** Extrait **

☆ ☆ ☆ ☆

Là où l’on marche pieds nus
Il y a un moment du jour que je préfère. Il ne se trouve ni au matin ni au soir, mais entre deux souffles. C’est une heure incertaine, suspendue, où le monde semble retenir sa respiration. Ce moment m’appartient, ou plutôt, j’y appartiens.

Il y a un moment du jour que je préfère. Il ne se trouve ni au matin ni au soir, mais entre deux souffles. C’est une heure incertaine, suspendue, où le monde semble retenir sa respiration. Ce moment m’appartient, ou plutôt, j’y appartiens.
Je suis revenu, il y a peu, dans ce village au bord du vent. Un lieu que j’avais quitté sans dire adieu, et qui m’attendait, immobile, comme une coquille vide attend la mer. Rien n’a changé, ou presque. Les pierres sont les mêmes, les chemins aussi, à peine élargis par les pas des enfants devenus vieux.
Chaque matin, je marche. Pieds nus.
C’est devenu un rituel, sans raison claire. Marcher, sentir la terre, les grains de sable, les brisures du monde sous la plante des pieds. Il y a quelque chose de pur dans ce contact. La peau apprend ce que l’œil oublie.
Un jour, j’ai croisé un homme assis sous un figuier. Il m’a salué d’un geste lent, sans parler. Il avait les mains larges, abîmées, mais paisibles. J’ai su, sans qu’il ne le dise, qu’il m’avait reconnu. Pas moi, tel que je suis aujourd’hui, mais l’enfant que j’étais, autrefois, qui passait là en courant, le short trop grand et les pieds sales.
Dans son regard, il n’y avait pas de reproche. Juste la continuité. Comme si le temps n’était qu’un vêtement que l’on enfile ou que l’on oublie.

☆ ☆ ☆ ☆

** Le problème **
Reproduisez en entier, sans rien modifier, le récit ci-dessus sur la marche pieds nus.

** Données fournies **
☆ ☆ ☆ ☆

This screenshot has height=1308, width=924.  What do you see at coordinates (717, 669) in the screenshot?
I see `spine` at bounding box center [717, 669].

☆ ☆ ☆ ☆

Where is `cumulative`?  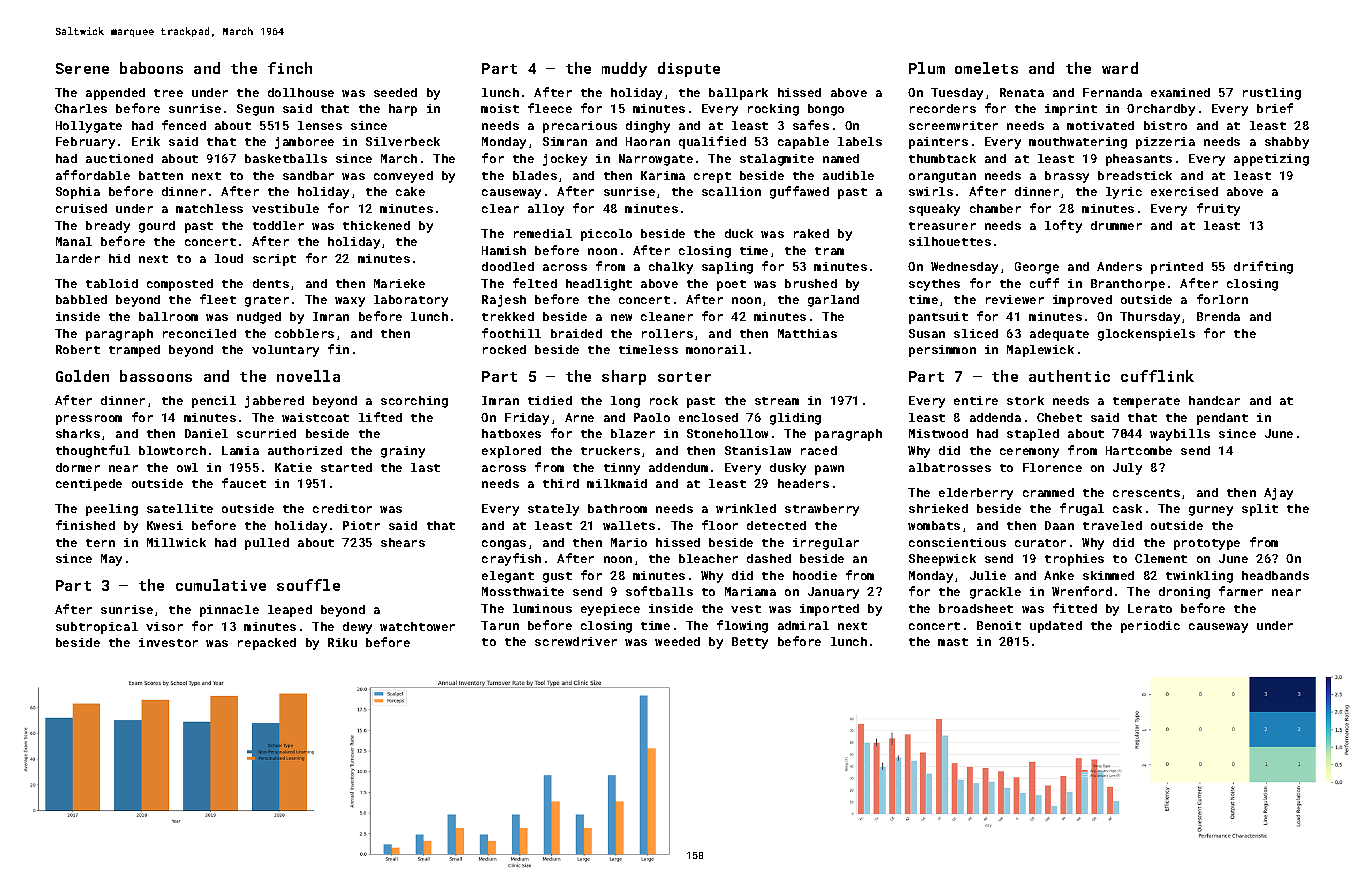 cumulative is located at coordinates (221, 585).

☆ ☆ ☆ ☆

** Résultat ci-dessous **
Là où l’on marche pieds nus
Il y a un moment du jour que je préfère. Il ne se trouve ni au matin ni au soir, mais entre deux souffles. C’est une heure incertaine, suspendue, où le monde semble retenir sa respiration. Ce moment m’appartient, ou plutôt, j’y appartiens.

Il y a un moment du jour que je préfère. Il ne se trouve ni au matin ni au soir, mais entre deux souffles. C’est une heure incertaine, suspendue, où le monde semble retenir sa respiration. Ce moment m’appartient, ou plutôt, j’y appartiens.
Je suis revenu, il y a peu, dans ce village au bord du vent. Un lieu que j’avais quitté sans dire adieu, et qui m’attendait, immobile, comme une coquille vide attend la mer. Rien n’a changé, ou presque. Les pierres sont les mêmes, les chemins aussi, à peine élargis par les pas des enfants devenus vieux.
Chaque matin, je marche. Pieds nus.
C’est devenu un rituel, sans raison claire. Marcher, sentir la terre, les grains de sable, les brisures du monde sous la plante des pieds. Il y a quelque chose de pur dans ce contact. La peau apprend ce que l’œil oublie.
Un jour, j’ai croisé un homme assis sous un figuier. Il m’a salué d’un geste lent, sans parler. Il avait les mains larges, abîmées, mais paisibles. J’ai su, sans qu’il ne le dise, qu’il m’avait reconnu. Pas moi, tel que je suis aujourd’hui, mais l’enfant que j’étais, autrefois, qui passait là en courant, le short trop grand et les pieds sales.
Dans son regard, il n’y avait pas de reproche. Juste la continuité. Comme si le temps n’était qu’un vêtement que l’on enfile ou que l’on oublie.